## Task prompt
Your answer must be the full listing below, repeated exactly.

=====

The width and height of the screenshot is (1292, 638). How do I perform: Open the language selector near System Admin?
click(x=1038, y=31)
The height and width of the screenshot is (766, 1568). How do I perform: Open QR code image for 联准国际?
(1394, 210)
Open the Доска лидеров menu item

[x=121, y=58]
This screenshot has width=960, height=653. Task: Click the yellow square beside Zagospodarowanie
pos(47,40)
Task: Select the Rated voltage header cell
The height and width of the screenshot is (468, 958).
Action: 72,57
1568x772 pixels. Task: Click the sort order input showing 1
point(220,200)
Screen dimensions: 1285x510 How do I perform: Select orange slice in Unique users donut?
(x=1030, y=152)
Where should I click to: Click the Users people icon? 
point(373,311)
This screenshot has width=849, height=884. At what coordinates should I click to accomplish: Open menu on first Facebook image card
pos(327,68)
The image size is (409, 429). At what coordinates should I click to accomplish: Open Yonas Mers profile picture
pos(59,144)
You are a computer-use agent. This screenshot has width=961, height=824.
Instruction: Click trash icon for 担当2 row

=====

## Solution below
The width and height of the screenshot is (1292, 638). How do I perform: Open the language selector near System Admin?
click(x=1038, y=31)
The height and width of the screenshot is (766, 1568). How do I perform: Open QR code image for 联准国际?
(1394, 210)
Open the Доска лидеров menu item

[x=121, y=58]
This screenshot has width=960, height=653. Task: Click the yellow square beside Zagospodarowanie
pos(47,40)
Task: Select the Rated voltage header cell
The height and width of the screenshot is (468, 958).
Action: 72,57
1568x772 pixels. Task: Click the sort order input showing 1
point(220,200)
Screen dimensions: 1285x510 How do I perform: Select orange slice in Unique users donut?
(x=1030, y=152)
Where should I click to: Click the Users people icon? 
point(373,311)
This screenshot has width=849, height=884. At what coordinates should I click to accomplish: Open menu on first Facebook image card
pos(327,68)
The image size is (409, 429). At what coordinates should I click to accomplish: Open Yonas Mers profile picture
pos(59,144)
You are a computer-use agent. This screenshot has width=961, height=824.
Instruction: Click trash icon for 担当2 row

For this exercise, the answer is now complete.